Share your dilemmas and get honest opinions from other Mumsnetters.

What goes on holiday stays on holiday?

13 replies

SharpGoose · 17/06/2025 17:41

Me and my partner have never tried drugs. Both have a very honest relationship and I don’t particularly have a strong opinion on them just neither of us have felt inclined to try them. We do have friends who do/have.
My good friend has never done them either and she has quite strong anti-drug views as does her husband.

Long story short our husbands have just been on a holiday together and my husband told me how 2 of the guys did cocaine on holiday quite a lot and quite openly, one of them being my friend’s husband. I felt shocked as this friend and her husband both openly speak out about how the find drug use abhorrent etc. My friend’s husband asked my husband not to tell her. I felt sad for my friend as I know she thinks her husband is very honest and open. She asked him openly if anyone on the holiday did drugs and he swore they didn’t and said he would have been disgusted if they had!
I don’t feel like I can tell her as I can’t get involved in her marriage and it would cause a lot of problems for my husband. My husband did text him and ask him just to be honest with his wife but he won’t.
I hate the idea that everyone is our group of friends will know and feel like it makes her look a fool in some ways. I just feel a bit gutted he’s lied to her face when she’s asked him a direct question about it.

AIBU to think he should be honest with her or is it just a white lie that doesn’t hurt anybody? It’s been playing on my mind.

OP posts:
Meredusoleil · 17/06/2025 17:46

That is not on and I would not want to be keeping that secret tbh.

BagGreen24 · 17/06/2025 17:48

Keep out of it. It's none of your business.

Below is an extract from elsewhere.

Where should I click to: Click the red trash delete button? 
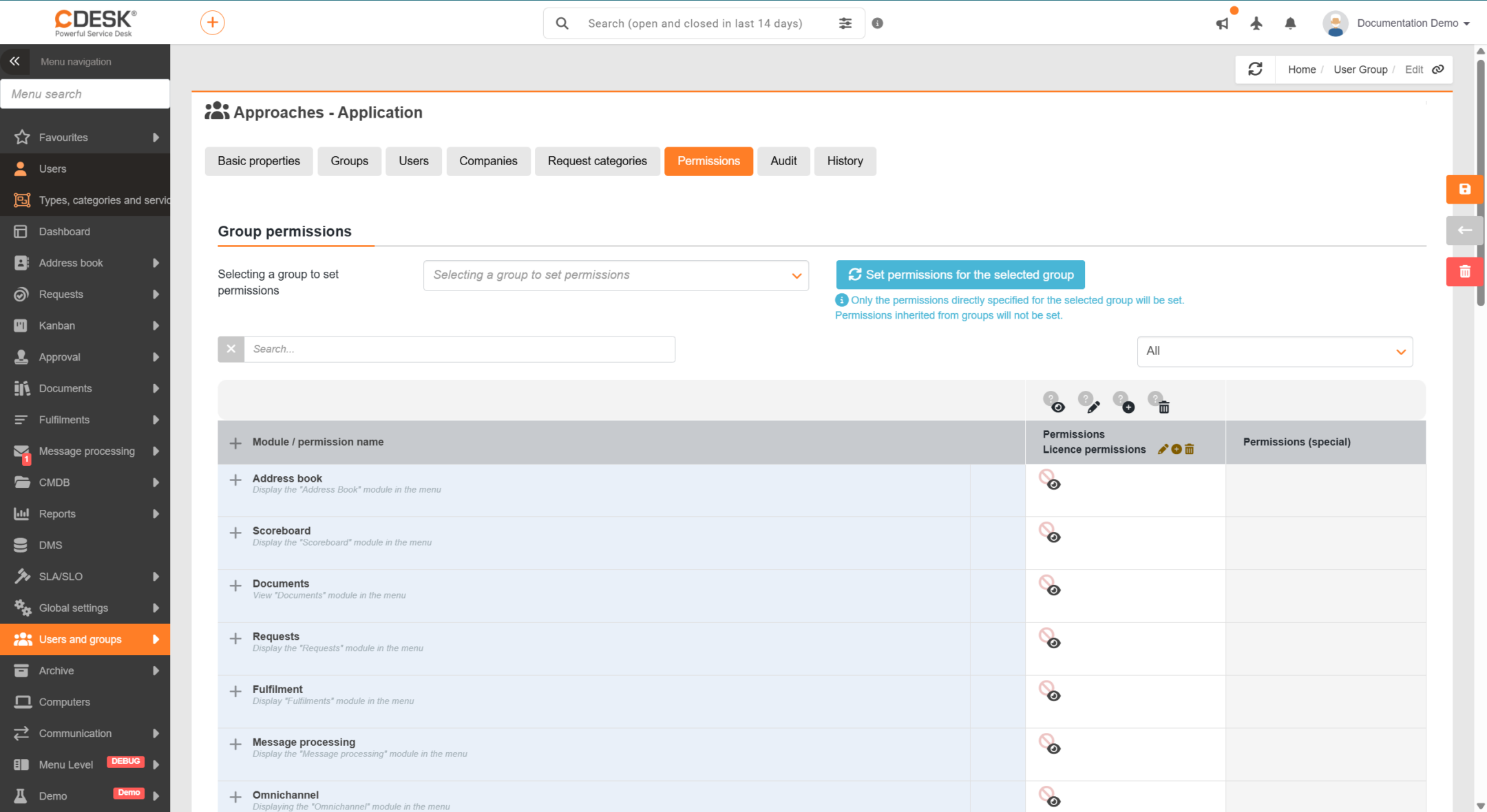click(1465, 272)
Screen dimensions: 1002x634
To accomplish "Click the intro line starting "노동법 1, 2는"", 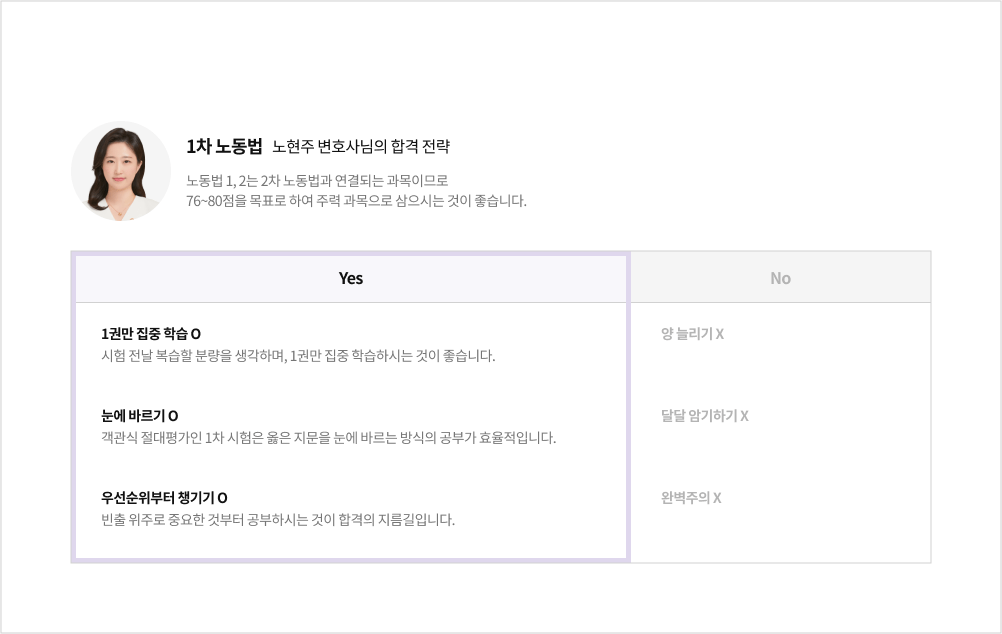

SharpGoose · 17/06/2025 17:48

Feel like it’s been eating me up for days. I’ve spoken to 2 people about it who don’t know the couple in question and they have both said I can’t tell her or get involved. One of the thinks it’s not a big deal and the other thinks it is but it’s not my place to tell her. Horrible situation and I’m angry he’s put us in it tbh.

OP posts:
yeesh · 17/06/2025 17:58

I would wonder what else he lies about & asks people to cover up.

Meredusoleil · 17/06/2025 18:08

I always think of it like this: how would I feel if I was the wife and everyone knew but no-one told me? Not happy!

whackamole666 · 17/06/2025 18:14

Think carefully about any consequences and fall out to your friend and her husband if you should take it upon yourself to mind their business, stick your nose in, tittle tattle, get it off your chest. You could damage or ruin their marriage, and for what?

SouthLondonMum22 · 17/06/2025 18:18

I'd be asking DH why he felt the need to tell me if he then also expected me to lie to my friend?

I'd tell her because I'd want to know in the situation. The only person ruining her marriage would be her lying, drug taking DH.

Genuinelyenquiring · 17/06/2025 18:40

I wouldn't get involved personally.

Maray1967 · 17/06/2025 18:44

SouthLondonMum22 · 17/06/2025 18:18

I'd be asking DH why he felt the need to tell me if he then also expected me to lie to my friend?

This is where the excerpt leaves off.